## Page:
The book, which follows a man named Cormoran Strike, a military veteran turned private investigator, as he investigates the suspicious death of a supermodel, did get published by another publisher, under the pseudonym Robert Galbraith, who was ostensibly a former army man. It initially received good reviews but only moderate commercial success, yet once the ruse was revealed, sales on British Amazon pushed it from #4159 to #1 overnight. Rowling had hoped to maintain her mask a little longer, telling The Sunday Times that ‘being Robert Galbraith has been such a liberating experience! It has been wonderful to publish without hype or expectation and pure pleasure to get feedback from publishers and readers under a different name.’

The discovery of the novel’s true author was itself the result of some private sleuthing. Richard Brooks, the arts editor for The Sunday Times, followed an anonymous tip-off on Twitter and uncovered that both Rowling, the literary colossus, and Galbraith, the crime fiction debutant, shared an agent, editor and publisher. Handing the text over to a pair of ‘computer linguistic experts’, key similarities between Rowling and Galbraith’s writing emerged: both liked using Latin phrases, and both The Cuckoo’s Calling and The Casual Vacancy (Rowling’s first book after Harry Potter, published under her own name) contained scenes of drug taking and, supposedly, a disdain for the middle class. Eventually Brooks asked straightforwardly whether the authors were one and the same, and received a response from a Rowling spokesperson that Rowling had decided to come clean. Some were quick to accuse Rowling and her publisher of conspiring in a commercial stratagem, though it seems Rowling’s chief motivation really was to escape the grand expectations attached to her brand.

## Data:
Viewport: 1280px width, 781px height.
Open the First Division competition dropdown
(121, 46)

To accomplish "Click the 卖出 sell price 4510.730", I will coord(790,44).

## Work to be completed:
In the text about the Robert Galbraith pseudonym, who followed an anonymous tip-off on Twitter and found that Rowling and Galbraith shared an agent, editor and publisher?

## Response:
Richard Brooks, the arts editor for The Sunday Times.